James Frey, the author of the disputed memoir, "A Million Little Pieces," will appear Thursday on a live broadcast of Oprah Winfrey's television show to address the dustup surrounding his book, according to a spokeswoman for Winfrey's Harpo Productions.

Harpo spokeswoman Angela DePaul also said Nan A. Talese, whose imprint at Doubleday published Frey's account of overcoming drug addiction and alcoholism, would appear with Frey, as well as several journalists familiar with allegations that parts of the memoir are fiction.

Talese published "A Million Little Pieces" in 2003. It enjoyed good sales, and when Winfrey named it as the September 2005 choice of her book club, it became one of the best-selling books of last year.

But on Jan. 8, The Smoking Gun Web site (www.thesmokinggun.com) ran an investigative story that indicated Frey, 36, had embellished, and even invented, some of the material in his memoir.

Winfrey reaffirmed her support for the book in a telephone call to CNN's "Larry King Live" on Jan. 11 at the end of King's hourlong interview with Frey.

In the call, Winfrey dismissed as "much ado about nothing" the allegations that Frey had fabricated some parts — including a three-month prison stay that apparently never happened.

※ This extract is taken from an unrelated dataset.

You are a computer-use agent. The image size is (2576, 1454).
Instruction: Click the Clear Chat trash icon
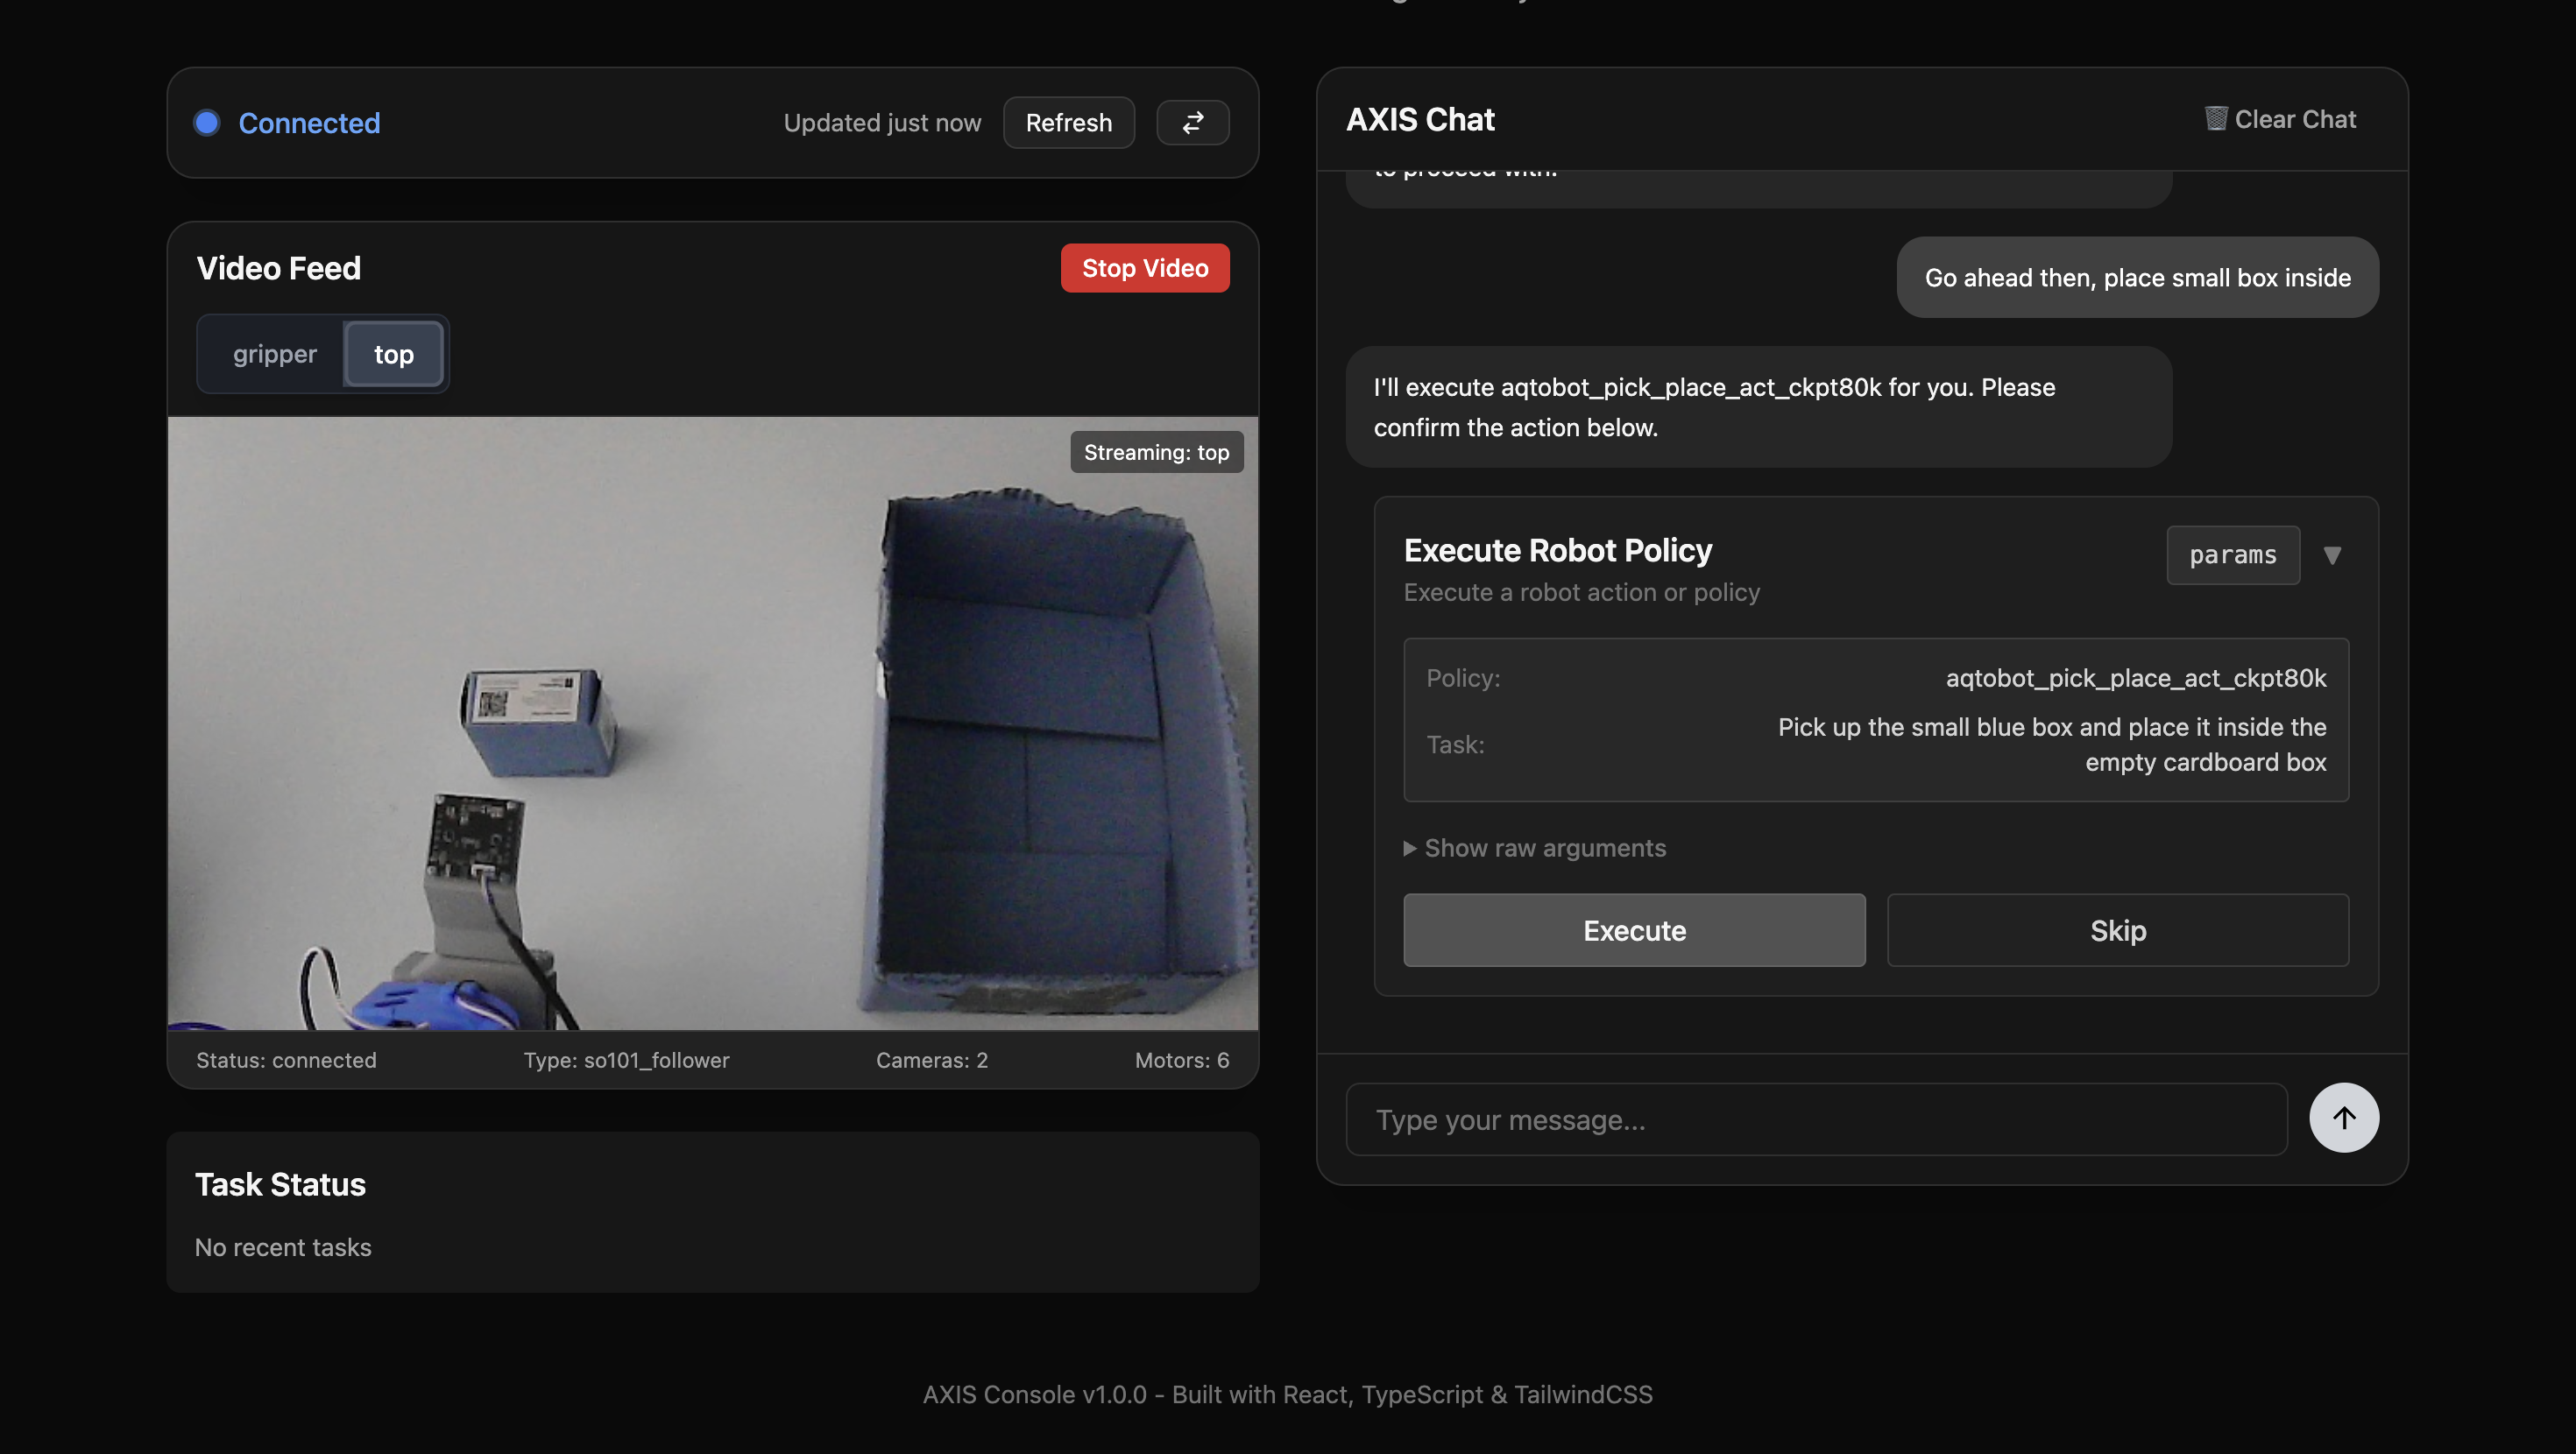coord(2215,119)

"What is relevant is that he was a drug addict ... and stepped out of that history to be the man he is today and to take that message to save other people and allow them to save themselves," Winfrey said in her surprise call.

Frey acknowledged he had embellished certain parts of the book but characterized such changes as minor, adding that a memoir is an "imperfect animal" and a "subjective retelling" of events.

In his interview with King, Frey said he had originally tried to sell his book as fiction.

"We initially shopped the book as a novel and it was turned down by a lot of publishers as a novel or as a nonfiction book," he told King. "When Nan Talese purchased the book, I'm not sure if they knew what they were going to publish it as. We talked about what to publish it as. And they thought the best thing to do was publish it as a memoir."

In a telephone interview with the New York Observer, Talese said it was never her intention to publish the book as a novel.